Posted in CMHC, Government Program, Mortgages, Refinance on August 13th, 2009 by admin – Be the first to comment


A government program that allows borrowers with little or no equity in their home to refinance has helped about 60,000 homeowners so far, according to government data released Thursday.

The refinancing program is part of the Obama administration’s massive housing program, known as Making Home Affordable, which has a goal of helping 5 million borrowers over three years. It is aimed at borrowers who could not qualify for traditional refinancing because they had less than 20 percent equity in their home, something that has been exacerbated by plummeting housing prices throughout most of the country. The report comes as new data show that about one-third of borrowers owe more than their home is worth, putting them at a higher risk of falling into foreclosure.

Since the program was initiated in April, 60,484 borrowers have been able to refinance. About half of the deals, 30,192, were completed in July, according to the government data.

“We are seeing significant results” from the programs, James B. Lockhart III, director of the Federal Housing Finance Agency, said in a statement. But “much more work needs to be done.”

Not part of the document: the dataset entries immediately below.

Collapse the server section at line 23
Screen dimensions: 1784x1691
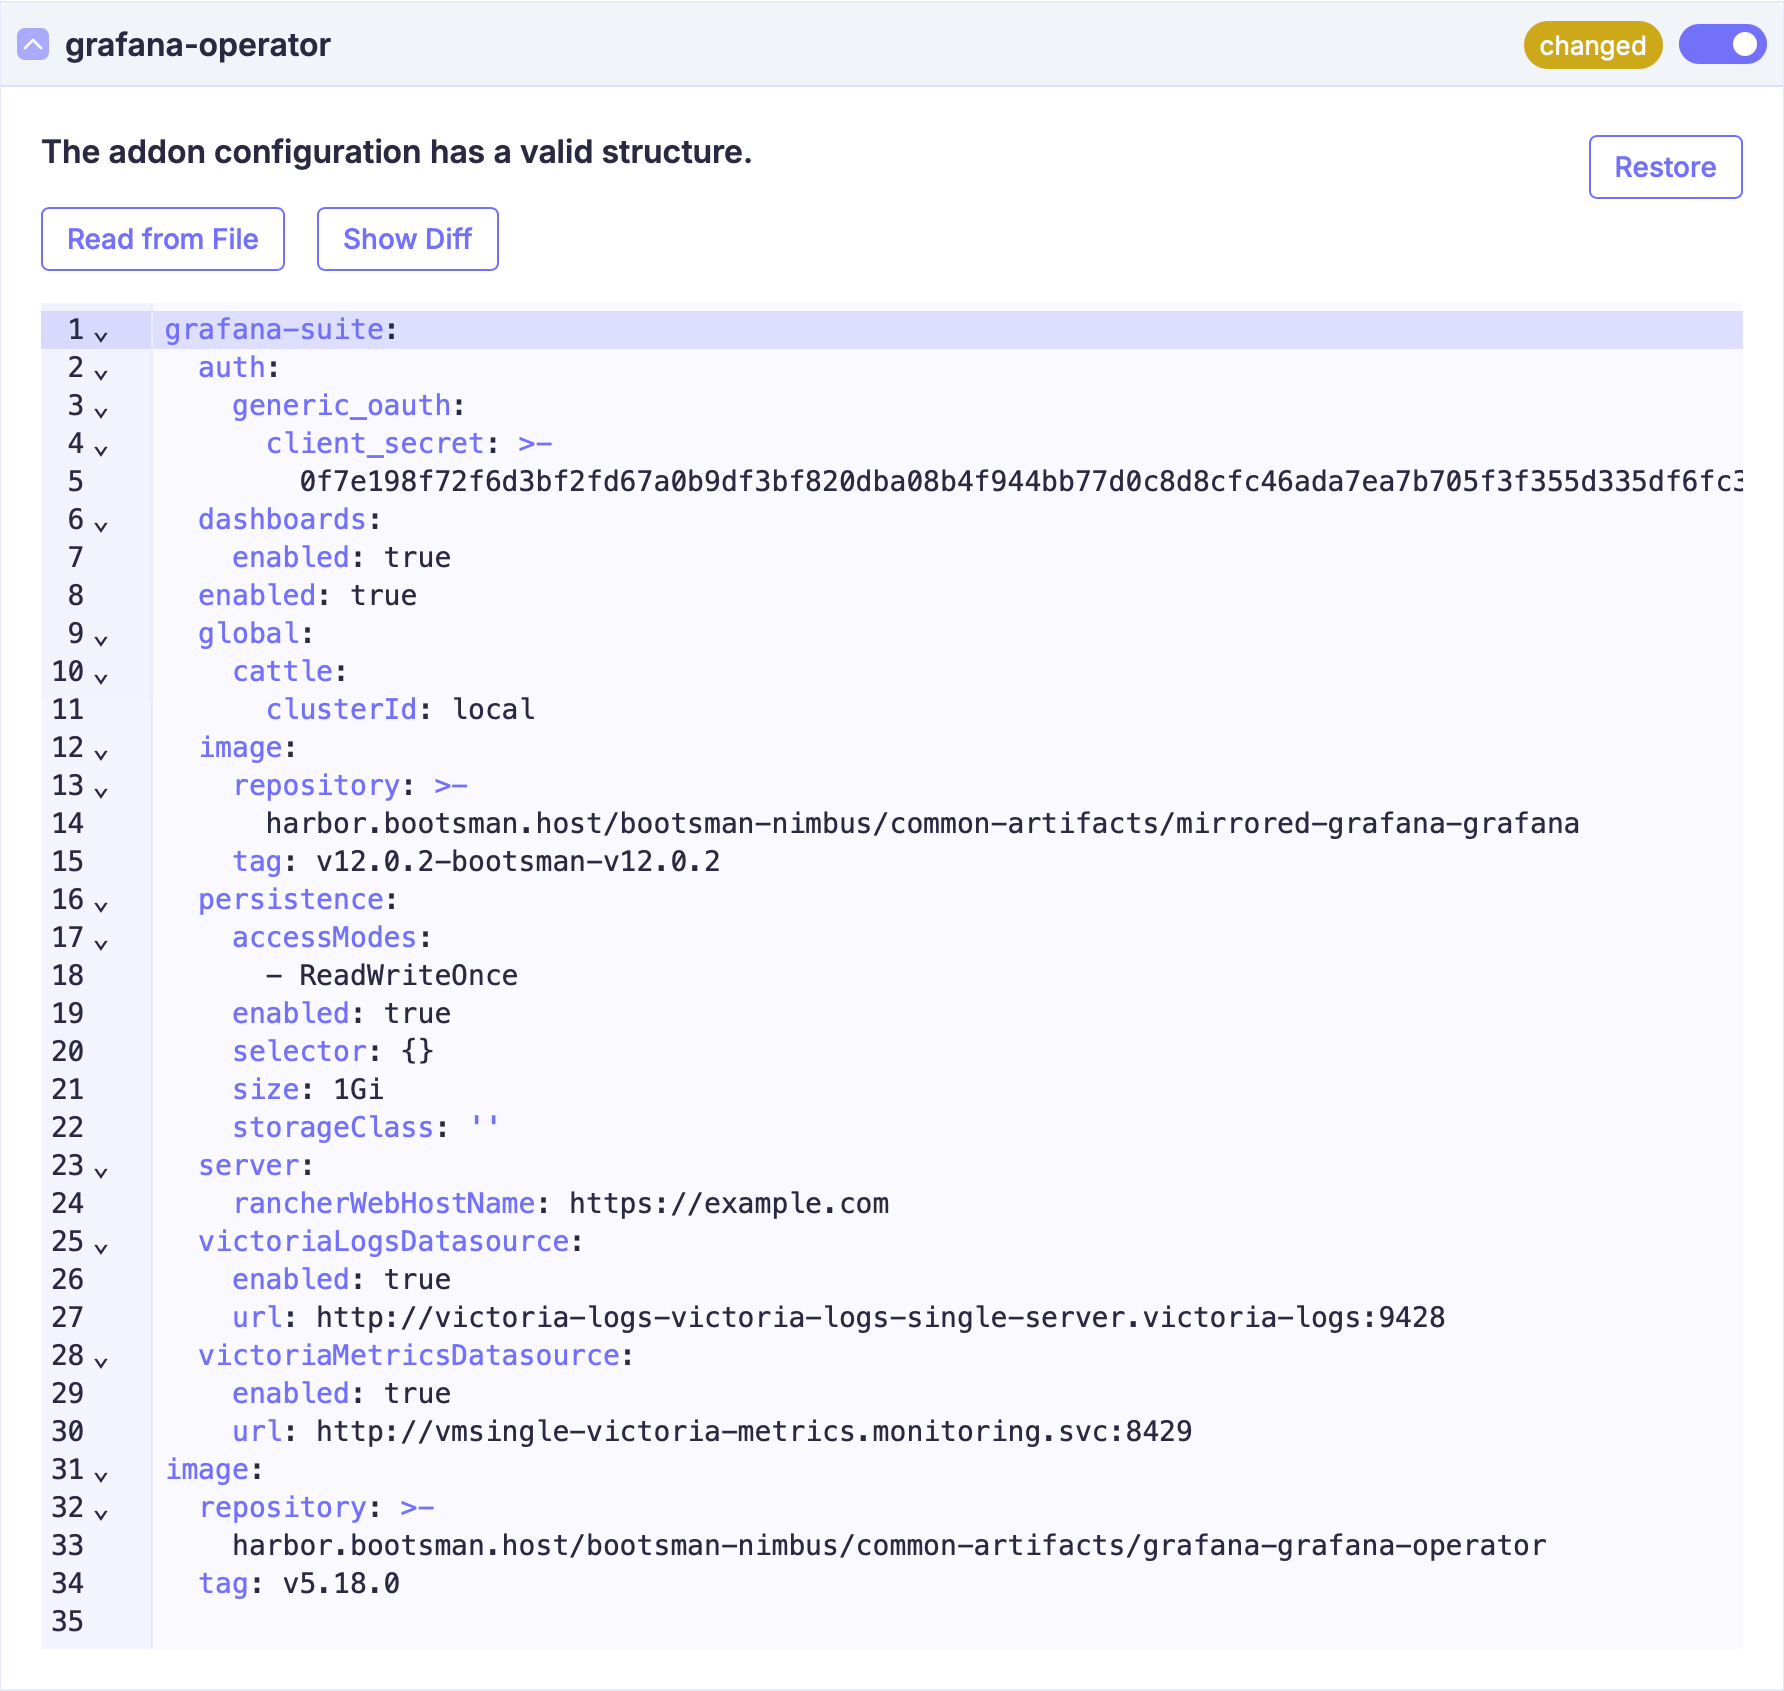click(x=101, y=1171)
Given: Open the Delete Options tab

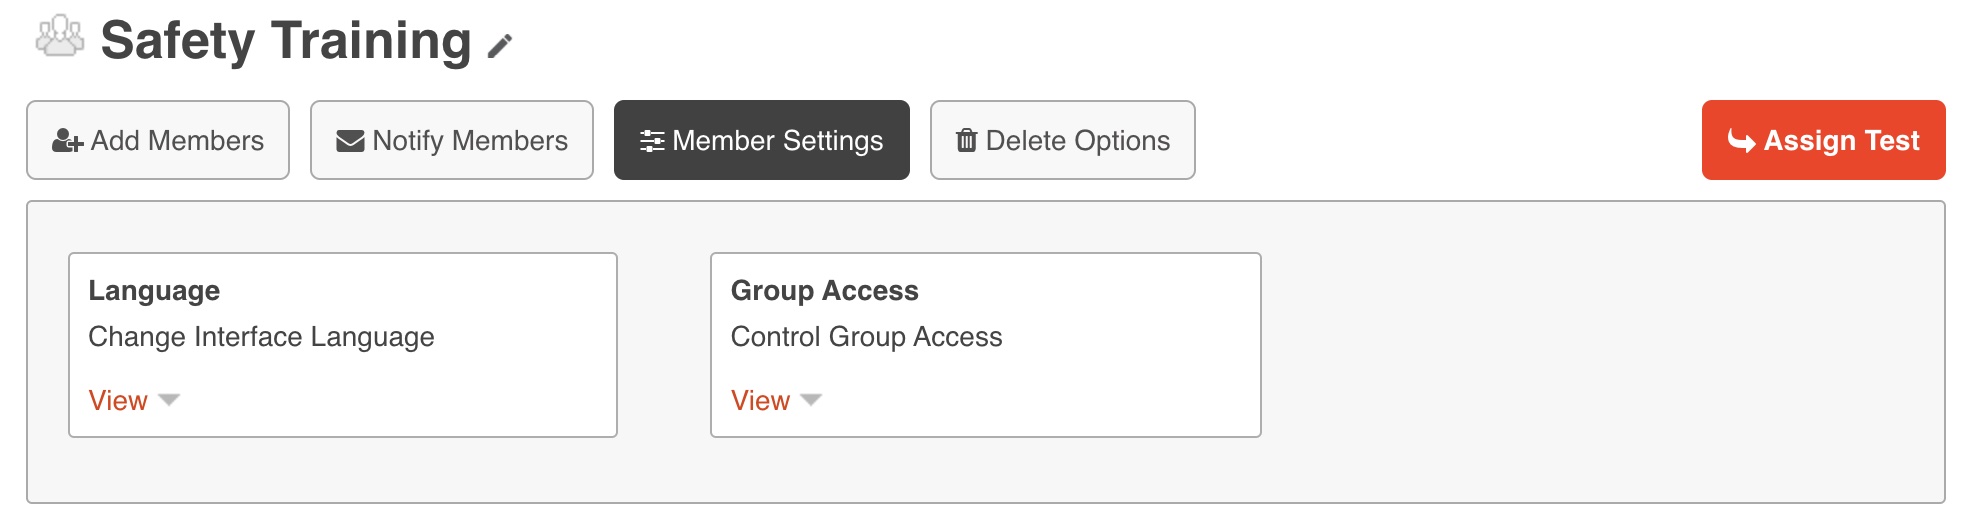Looking at the screenshot, I should 1062,140.
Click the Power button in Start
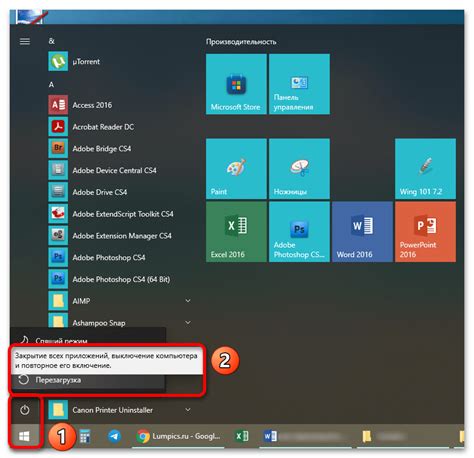This screenshot has height=458, width=474. [x=25, y=410]

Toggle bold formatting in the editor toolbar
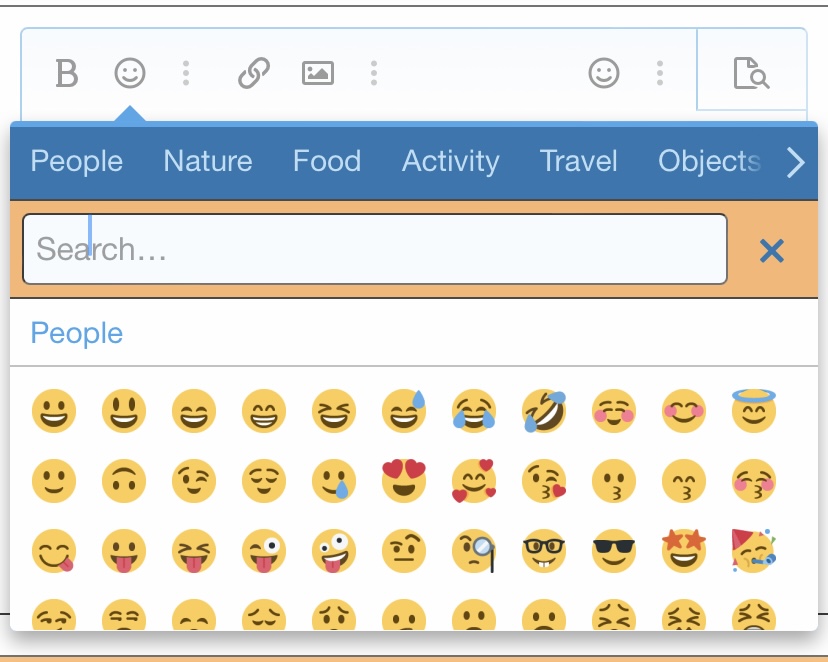pyautogui.click(x=66, y=73)
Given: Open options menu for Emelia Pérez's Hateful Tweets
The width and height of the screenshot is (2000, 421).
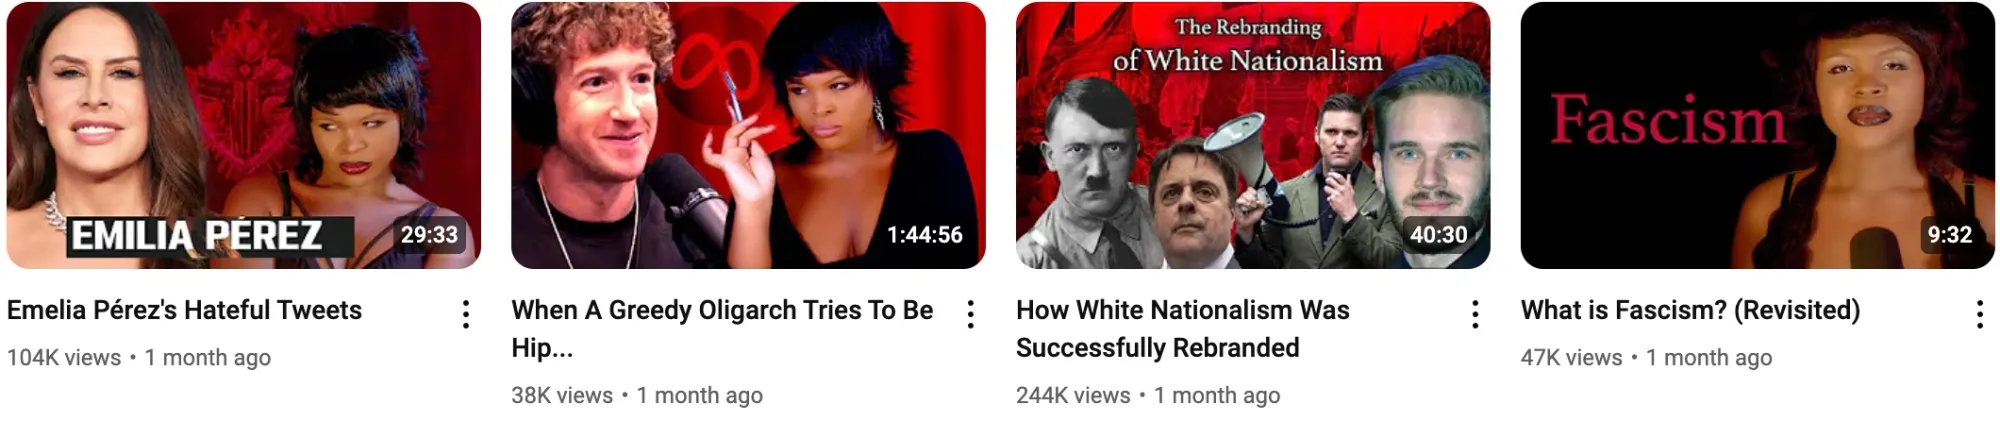Looking at the screenshot, I should click(466, 315).
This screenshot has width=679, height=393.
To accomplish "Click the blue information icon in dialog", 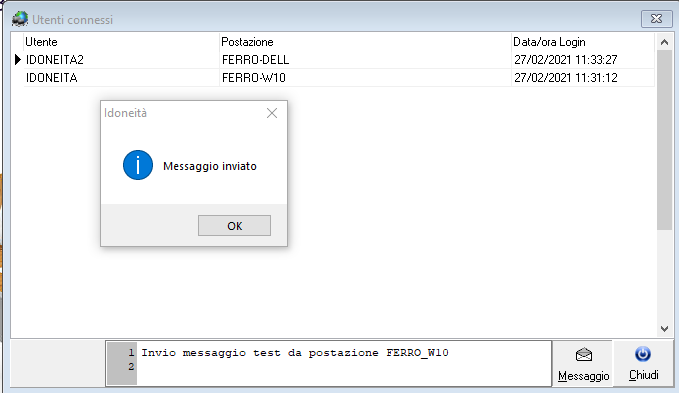I will click(138, 165).
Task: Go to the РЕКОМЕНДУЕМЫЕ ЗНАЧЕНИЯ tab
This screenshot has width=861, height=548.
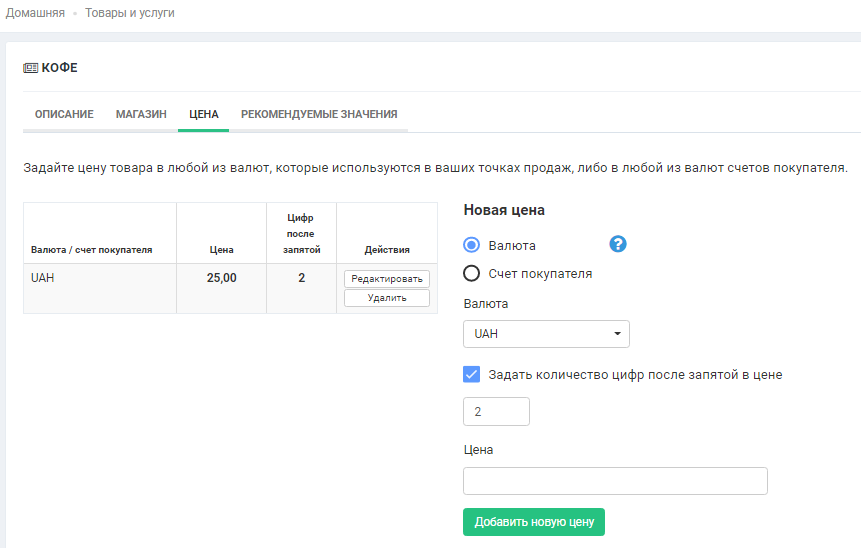Action: tap(319, 114)
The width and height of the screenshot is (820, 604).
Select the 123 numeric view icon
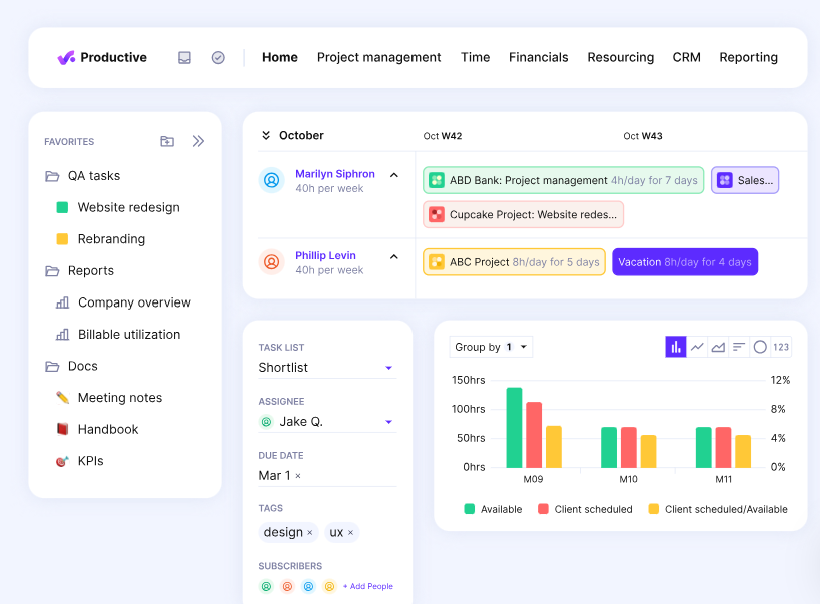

The program is limited to borrowers with loans backed by Fannie Mae and Freddie Mac, government-controlled financing companies. Initially those homeowners were eligible to refinance as long as their mortgage did not exceed 105 percent of the current value of their property.

For example, if the value of a property is $200,000 but the owner owes $210,000, he or she could qualify. But last month, the government announced it would expand the program to borrowers’ whose mortgage do not exceed 125 percent of the current value. So the mortgage on that house could be as much as $250,000 and still qualify for refinancing.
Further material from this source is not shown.